(Dataset items)
▼

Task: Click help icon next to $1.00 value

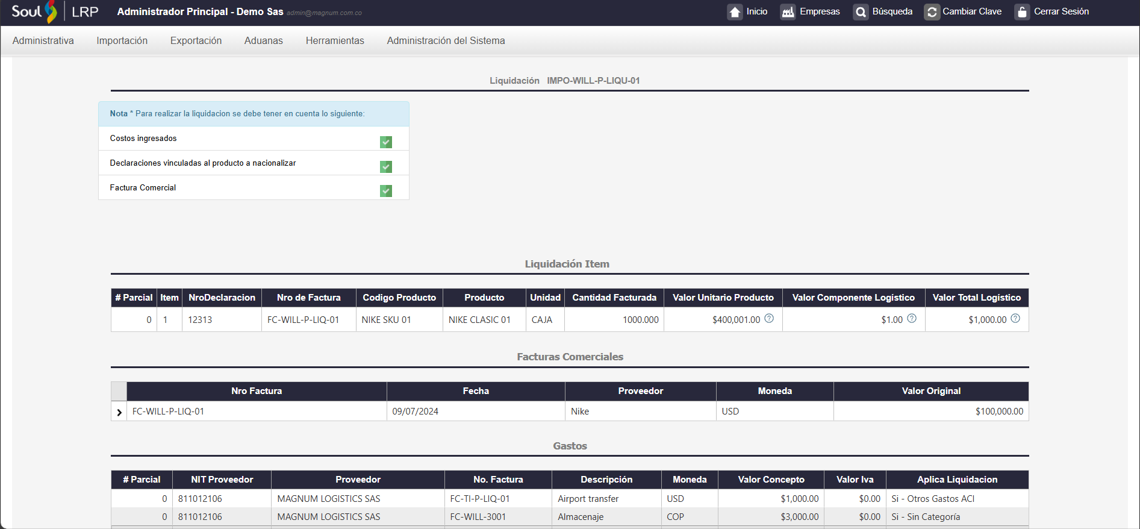Action: [912, 319]
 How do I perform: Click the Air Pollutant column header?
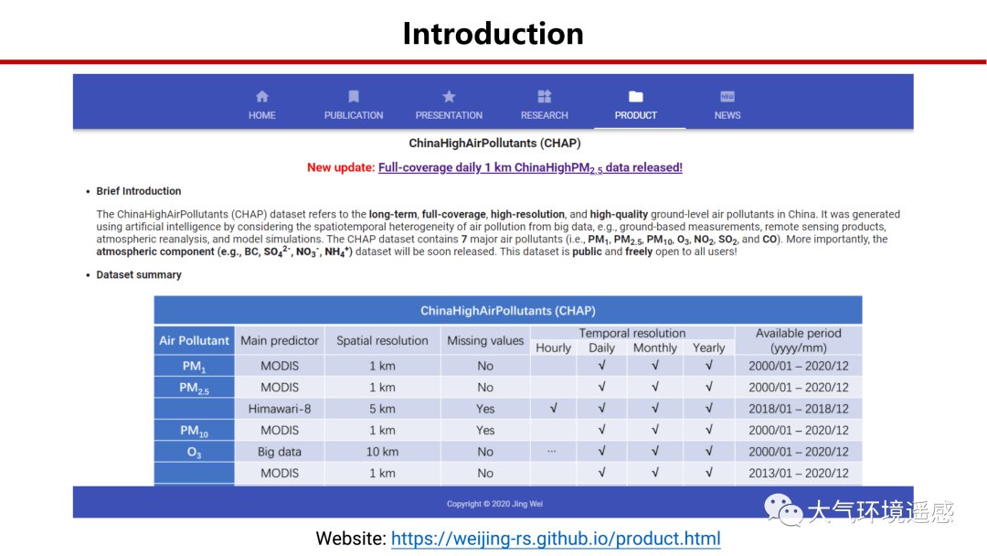[x=194, y=340]
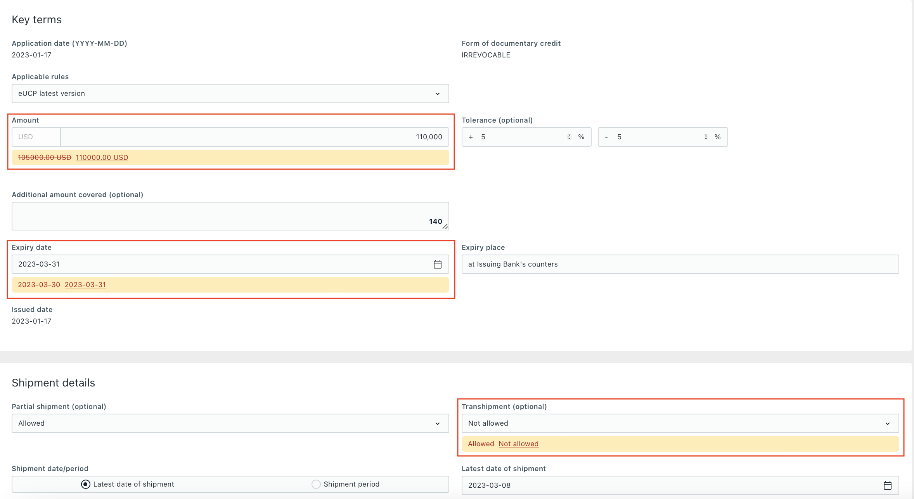Click the resize handle on additional amount field
Screen dimensions: 914x499
click(x=447, y=227)
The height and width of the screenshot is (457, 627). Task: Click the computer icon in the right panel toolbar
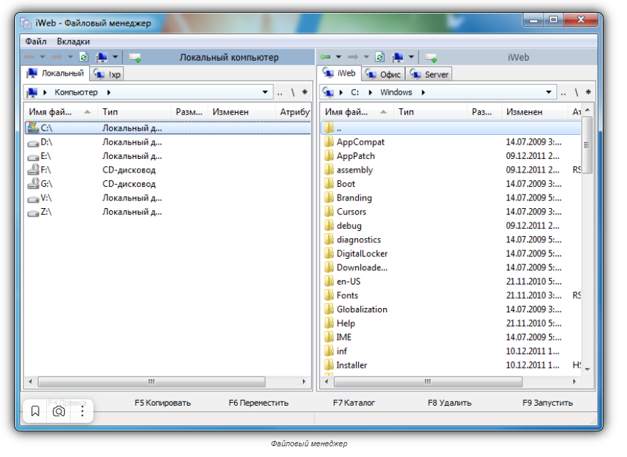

▲

**EXERCISE OBJECTIVE:**
Nothing but the lines from the line containing "How do I perform: Click" through the end of the records belongs in the answer, written out exactly, both ends included, without pictures.

**TASK SOLUTION:**
 How do I perform: Click the Air Pollutant column header?
[x=194, y=340]
Click the resize handle on additional amount field
Screen dimensions: 914x499
click(x=447, y=227)
The height and width of the screenshot is (457, 627). Task: Click the computer icon in the right panel toolbar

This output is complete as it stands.